How can that be? Well, every square centimeter of the wetlands surrounding the Amazon—in Manaus, for example— collects one kilowatt of energy per day. The energy collected by these wetlands exceeds 50% of all the energy consumed by the United States. The energy generated by the warm Gulf Stream, which isn’t the most important current on the planet—it’s the second largest—moves one hundred times more energy than all the energy consumed by humans on the planet.
-Francisco Amorrortu, interview conducted on July 8, 2023


“Archaeology —for all science is archaeology— is, to this day, irrefutable: until the arrival of the Spanish on the southern bank of the river, where Buenos Aires is located today, and in its immediate vicinity, there was no one. Whatever survived the last ice ages, happily awakening with the first warmth of the Holocene —human, animal, or plant— invariably avoided the flat, marshy areas near the river. Only the ambiguous, damp, and crawling fauna of the swamps teemed, along with the swarms of insects that darkened the air: ephemeral butterflies, horseflies, mosquitoes, and gnats.
The general term “vermin” (sabandija) that the Spanish used to describe that horde has survived to designate any harmful and despicable person, which indicates their perception of them, and they must have been excessively driven by their own delusion to confront them. The Indians, on the other hand, kept their distance. Those from the north—river nomads, hunters and fishermen of the Paraná and Uruguay rivers—almost never ventured beyond the delta, so as not to lose their footing or their sense of reality in those waters that, upon merging with the sea, widened and extended to infinity. Those from the south, despite the harsh climate, rarely crossed the northern limit of Patagonia, and even in 1869 they only traveled to the Atlantic coast out of necessity.“
-Juan José Saer, The River Without Banks (Buenos Aires: Ediciones de la Flor, 1986).
Atucha
The Zárate-Brazo Largo Railway Complex connects Zárate (Buenos Aires) with Brazo Largo (Entre Ríos) across the Paraná River, spanning two branches with bridges totaling approximately 4 km in length. It allows the passage of vehicles and trains, facilitates navigation and regional trade, and is key to the Mercosur infrastructure. Inaugurated in 1977, it was declared a National Historic Landmark. Before crossing into the Mesopotamian region, located between the Paraná and Uruguay rivers, and before tackling the great Zárate Bridge we made a detour towards the Atucha Nuclear Power Plant, in Zárate, Buenos Aires.
The Atucha Nuclear Power Plant is one of Argentina’s main nuclear facilities. It consists of Atucha I and Atucha II, both pressurized heavy water reactors (PHWRs), designed for electricity generation. Inaugurated in 1974, Atucha I produces around 362 MW, while Atucha II, operational since 2014, contributes approximately 745 MW. The plant is key to Argentina’s energy matrix and the country’s nuclear technological development; it produces 4% of the country’s electricity.

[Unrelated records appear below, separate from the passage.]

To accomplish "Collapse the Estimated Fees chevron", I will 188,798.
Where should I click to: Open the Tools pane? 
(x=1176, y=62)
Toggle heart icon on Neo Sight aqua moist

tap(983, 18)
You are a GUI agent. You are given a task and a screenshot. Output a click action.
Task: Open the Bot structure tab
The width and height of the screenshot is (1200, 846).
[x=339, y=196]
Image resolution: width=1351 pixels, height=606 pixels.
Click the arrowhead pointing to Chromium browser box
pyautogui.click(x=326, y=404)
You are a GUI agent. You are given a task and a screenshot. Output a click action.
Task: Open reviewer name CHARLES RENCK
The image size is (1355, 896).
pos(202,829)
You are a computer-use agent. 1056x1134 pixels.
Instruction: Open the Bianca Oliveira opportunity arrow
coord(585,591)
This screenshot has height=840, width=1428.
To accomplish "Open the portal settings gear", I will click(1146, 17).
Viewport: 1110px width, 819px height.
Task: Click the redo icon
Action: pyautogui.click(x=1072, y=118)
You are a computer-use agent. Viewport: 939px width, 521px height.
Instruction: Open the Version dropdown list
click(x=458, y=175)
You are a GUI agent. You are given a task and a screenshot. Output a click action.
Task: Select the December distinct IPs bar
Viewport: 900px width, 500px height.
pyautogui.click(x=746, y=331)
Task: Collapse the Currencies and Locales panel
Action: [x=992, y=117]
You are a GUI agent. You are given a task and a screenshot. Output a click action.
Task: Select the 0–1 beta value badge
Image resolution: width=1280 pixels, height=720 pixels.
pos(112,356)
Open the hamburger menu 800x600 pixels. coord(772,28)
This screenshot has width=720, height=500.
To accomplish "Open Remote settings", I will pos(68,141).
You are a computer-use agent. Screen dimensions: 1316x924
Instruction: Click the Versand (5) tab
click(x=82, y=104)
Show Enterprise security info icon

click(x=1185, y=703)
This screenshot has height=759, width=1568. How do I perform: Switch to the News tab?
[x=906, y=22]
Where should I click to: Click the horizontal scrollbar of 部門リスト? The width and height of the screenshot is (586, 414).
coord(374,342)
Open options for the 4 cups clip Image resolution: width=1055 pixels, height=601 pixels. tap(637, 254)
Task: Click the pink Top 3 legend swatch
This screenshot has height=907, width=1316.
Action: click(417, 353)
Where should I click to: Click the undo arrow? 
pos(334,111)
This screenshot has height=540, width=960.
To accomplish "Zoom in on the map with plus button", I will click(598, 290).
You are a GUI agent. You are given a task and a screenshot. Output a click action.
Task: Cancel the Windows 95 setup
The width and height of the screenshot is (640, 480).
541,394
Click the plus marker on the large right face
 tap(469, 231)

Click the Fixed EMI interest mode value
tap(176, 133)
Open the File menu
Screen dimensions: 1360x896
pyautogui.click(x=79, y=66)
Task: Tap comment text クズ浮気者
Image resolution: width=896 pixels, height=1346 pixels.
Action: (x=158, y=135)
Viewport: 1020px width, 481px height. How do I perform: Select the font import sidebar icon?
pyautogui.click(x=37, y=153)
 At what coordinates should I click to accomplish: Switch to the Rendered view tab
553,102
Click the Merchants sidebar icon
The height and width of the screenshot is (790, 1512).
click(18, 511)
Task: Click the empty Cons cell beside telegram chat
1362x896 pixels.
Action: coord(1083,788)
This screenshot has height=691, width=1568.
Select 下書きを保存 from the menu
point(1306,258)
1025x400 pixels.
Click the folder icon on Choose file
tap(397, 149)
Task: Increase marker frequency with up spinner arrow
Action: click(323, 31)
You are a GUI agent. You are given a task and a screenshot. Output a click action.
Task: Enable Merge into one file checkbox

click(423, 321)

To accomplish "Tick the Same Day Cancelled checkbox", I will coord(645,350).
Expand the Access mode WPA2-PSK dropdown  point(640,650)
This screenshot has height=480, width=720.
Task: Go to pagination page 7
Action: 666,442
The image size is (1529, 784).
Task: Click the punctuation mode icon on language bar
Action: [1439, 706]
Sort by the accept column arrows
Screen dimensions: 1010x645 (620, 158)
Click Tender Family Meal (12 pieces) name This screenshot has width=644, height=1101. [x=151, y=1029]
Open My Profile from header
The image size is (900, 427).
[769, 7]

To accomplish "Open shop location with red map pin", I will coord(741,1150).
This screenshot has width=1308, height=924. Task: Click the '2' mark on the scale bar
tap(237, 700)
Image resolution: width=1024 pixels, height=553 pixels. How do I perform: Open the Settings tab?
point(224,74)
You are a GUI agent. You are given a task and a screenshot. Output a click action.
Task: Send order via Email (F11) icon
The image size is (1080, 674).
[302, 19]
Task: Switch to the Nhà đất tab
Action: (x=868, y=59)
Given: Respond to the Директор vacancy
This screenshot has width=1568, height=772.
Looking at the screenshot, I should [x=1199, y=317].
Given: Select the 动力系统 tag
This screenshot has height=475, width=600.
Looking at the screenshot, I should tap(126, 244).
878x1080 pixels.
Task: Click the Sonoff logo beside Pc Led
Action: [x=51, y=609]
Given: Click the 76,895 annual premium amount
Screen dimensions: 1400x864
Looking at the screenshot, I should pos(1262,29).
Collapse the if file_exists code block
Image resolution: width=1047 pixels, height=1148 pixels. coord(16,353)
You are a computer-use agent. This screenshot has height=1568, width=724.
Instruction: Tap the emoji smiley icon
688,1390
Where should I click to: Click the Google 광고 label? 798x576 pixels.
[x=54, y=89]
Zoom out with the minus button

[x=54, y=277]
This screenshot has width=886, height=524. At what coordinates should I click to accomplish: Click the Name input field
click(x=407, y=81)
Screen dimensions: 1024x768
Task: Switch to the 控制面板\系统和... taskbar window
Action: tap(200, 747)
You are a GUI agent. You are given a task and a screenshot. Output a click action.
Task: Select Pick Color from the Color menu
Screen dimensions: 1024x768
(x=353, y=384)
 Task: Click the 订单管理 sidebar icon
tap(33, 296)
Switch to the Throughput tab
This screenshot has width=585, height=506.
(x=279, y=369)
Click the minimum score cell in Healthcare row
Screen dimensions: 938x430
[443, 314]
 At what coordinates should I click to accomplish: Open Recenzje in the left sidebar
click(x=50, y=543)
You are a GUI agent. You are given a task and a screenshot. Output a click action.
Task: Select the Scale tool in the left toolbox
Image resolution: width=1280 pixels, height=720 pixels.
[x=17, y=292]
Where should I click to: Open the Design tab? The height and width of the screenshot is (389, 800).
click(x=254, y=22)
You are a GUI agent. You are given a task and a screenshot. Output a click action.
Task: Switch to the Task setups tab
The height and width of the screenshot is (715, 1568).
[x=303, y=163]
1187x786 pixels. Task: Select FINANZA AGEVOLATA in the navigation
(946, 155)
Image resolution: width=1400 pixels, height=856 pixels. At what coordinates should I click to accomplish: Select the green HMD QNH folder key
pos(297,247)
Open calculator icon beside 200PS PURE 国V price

It was the first operational nuclear power plant in South America, although the Angra’s I Nuclear Power Plant, in Brazil, construction began 4 years earlier.
It was promoted by the National Government through the National Atomic Energy Commission (CNEA), with technology supplied by the German company Siemens/KWU, based on pressurized heavy water reactors. Geopolitically and geoeconomically, the project is situated within the context of the Cold War, when Argentina sought to consolidate its technological and energetic sovereignty, reduce its dependence on foreign oil suppliers, and position itself as a regional actor capable of developing its own nuclear technology.